Calismiyorumda su an , bir dershane ile sozlesme imzaladim ve kendime yeni bir hayat kuracagim universiteye gidip yeniden..
Sorun esim, bir avukatla gorustugunu ne olursa olsun evden pay alacagini iddia edip, essek gibi cocuk ve kendisi icin nafaka odeyecegimi soyleyip beni tehdit etmeye basladida o yuzden size yazmak geregi hissettim..
Cok tesekkur ederim gercekten…
Calismalarinizda basarilar diler, en icten sevgi ve saygilarimi sunarim..
Merhabalar; Esimle bosanmak uzereyiz ve anlasmali bosanma uzerine yogunlastik .. Fakat iyi niyetime ragmen (cocugun kisisel giderleri aylik ve toplu para vermek) ayrica ev esyalarinin hepsinde de diretiyor..

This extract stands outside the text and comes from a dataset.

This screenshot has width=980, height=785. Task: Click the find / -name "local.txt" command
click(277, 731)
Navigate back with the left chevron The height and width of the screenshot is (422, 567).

Ayrica 2007 yilinda evlendik ve 2013 haziranda o zamanki degerle 170 bin lira ya bir ev aldik ve tapu benim uzerime..
Fakat; Evin butun parasini benim babam verdi..
Burada bir avukat bunu kanitlamanin mumkun olmadigini soylerken ,diger bir avukat gerekli belgeler olduktan sonra(Fatura, Babamin hesap ödeme günü banka kayitlari ve muteahhitin sahitligi) karsiliksiz edinilmis mala girecegini belirtmekte..
Esim bu evden bir hak elde edebilir mi? yada hak elde ederse tumunden mi hak elde eder veya mahkemenin belirleyecegi gunku rayic bedelden ailemin odedigi ucret dusulerek geride kalan ucretin mi yarisini alir yada hic alamaz mi?
Sehir disindan yaziyorum, ikilemde kaldigim icin size danismak istedim , yardimci olabilirseniz sevinirim..
iyi calismalar dilerim..
SAYGILARIMLA
tapu eşle ortak ise, yine de babam bağışlamıştı çoğunu diye kişisel mal iddiasında bulunulabilir mi?